Un instant on a pu croire que la situation était perdue. Si depuis quelques jours cette crise a subi un temps d’arrêt, c’est que l’Allemagne, par une modération et un calme qui ont été une habileté, a su éviter d’enflammer encore plus, les passions nationales au-delà des Pyrénées et que le cabinet de Madrid, après avoir été un moment surpris et débordé, a retrouvé quoique autorité. On a pu s’arrêter sur la redoutable pente où l’Espagne était en train de se précipiter. C’est déjà beaucoup qu’on ait pu gagner du temps et reprendre assez de sang-froid à Madrid pour négocier. La question néanmoins, qu’on ne s’y trompe pas, reste entière avec ses difficultés, d’elle est assez grave pour qu’on ne la complique pas de diversions de fantaisie, d’inventions ridicules en attribuant dans tout cela à la France un rôle qu’elle ne peut avoir. Non, la France n’est pour rien ni dans les manifestations contre l’Allemagne ni dans les agitations contre la monarchie du roi Alphonse, et si on ne croit pas à sa sincérité, qu’on la suppose du moins assez éclairée sur ses intérêts pour ne pas aller se jeter dans des querelles où il n’y aurait pour elle que des dangers.

Ces événemens d’Espagne ont été si soudains, si imprévus, si violons qu’ils ont un peu troublé les têtes ; ils ont ravivé tout à coup le sentiment de l’incertitude de la paix, et comme si ce n’était pas assez de ce duel possible entre deux nations du continent, on s’est hâté aussitôt d’aller aux dernières extrémités, d’imaginer toute sorte de combinaisons, militaires, diplomatiques ou révolutionnaires, embrassant l’Europe et le monde. Peu s’en est fallu qu’on ne vît en un moment tout en combustion et qu’un îlot d’un archipel lointain n’ait paru être une de ces allumettes chimiques dont parlait autrefois lord Palmerston. Heureusement, toutes les allumettes ne mettent pas si vite le feu au monde.

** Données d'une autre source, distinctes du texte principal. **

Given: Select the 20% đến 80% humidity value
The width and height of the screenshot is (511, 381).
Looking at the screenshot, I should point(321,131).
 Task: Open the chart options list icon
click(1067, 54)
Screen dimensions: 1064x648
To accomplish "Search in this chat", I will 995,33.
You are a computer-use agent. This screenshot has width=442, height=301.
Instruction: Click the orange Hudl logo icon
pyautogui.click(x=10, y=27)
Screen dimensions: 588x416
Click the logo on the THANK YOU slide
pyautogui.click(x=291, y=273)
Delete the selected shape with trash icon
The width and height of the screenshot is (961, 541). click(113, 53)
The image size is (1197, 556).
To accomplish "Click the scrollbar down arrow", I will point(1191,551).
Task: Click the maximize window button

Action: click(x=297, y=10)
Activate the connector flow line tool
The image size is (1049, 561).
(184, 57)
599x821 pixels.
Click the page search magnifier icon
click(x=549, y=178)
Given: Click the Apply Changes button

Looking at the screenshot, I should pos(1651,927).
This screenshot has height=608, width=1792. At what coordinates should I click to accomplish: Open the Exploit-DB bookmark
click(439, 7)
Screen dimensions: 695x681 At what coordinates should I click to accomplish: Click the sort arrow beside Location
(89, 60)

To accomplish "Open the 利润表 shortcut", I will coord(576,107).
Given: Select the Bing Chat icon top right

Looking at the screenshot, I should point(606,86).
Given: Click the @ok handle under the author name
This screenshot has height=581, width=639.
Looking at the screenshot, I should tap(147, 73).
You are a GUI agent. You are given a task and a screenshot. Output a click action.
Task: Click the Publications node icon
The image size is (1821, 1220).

L’Europe, s’il y a une Europe, n’est probablement pas disposée à se laisser entraîner dans des aventures pour une île hier encore inconnue. La France n’a que faire de se mêler d’une querelle où elle n’a jusqu’ici aucun intérêt direct et pressant. L’Italie n’en est pas sans doute à nouer les alliances dont on lui attribue bénévolement la pensée et à chercher un rôle qui ne pourrait être qu’onéreux et hasardeux. Que l’Italie s’intéresse, comme la France, comme tout le monde, à cette étrange crise hispano-allemande, qu’elle en suive les péripéties avec attention, avec la légitime préoccupation de ne pas se laisser surprendre par l’imprévu, c’est possible, c’est même vraisemblable ; au-delà, elle n’a pas plus que notre pays à intervenir, et le chef du cabinet du roi Humbert n’est certainement pas homme à devancer les événemens par ses impatiences. Si le vieux Piémontais qui gouverne les affaires italiennes depuis assez longtemps et s’est fait une situation inamovible, si M. Depretis a un mérite, c’est d’être tout le contraire d’un esprit agité, d’avoir compris qu’un pays qui compte à peine vingt-cinq années d’existence nationale a plutôt à se fixer par une politique de bon sens et de prudence qu’à courir les aventures. L’Italie, quoi qu’en pensent les rêveurs perpétuels de grandes combinaisons, en est là aujourd’hui ; elle en est à chercher, à prendre son équilibre de puissance régulière, après avoir eu pendant un demi-siècle ses phases dramatiques et souvent mystérieuses, ses crises, ses épreuves dont l’histoire se complète chaque jour par quelque révélation nouvelle.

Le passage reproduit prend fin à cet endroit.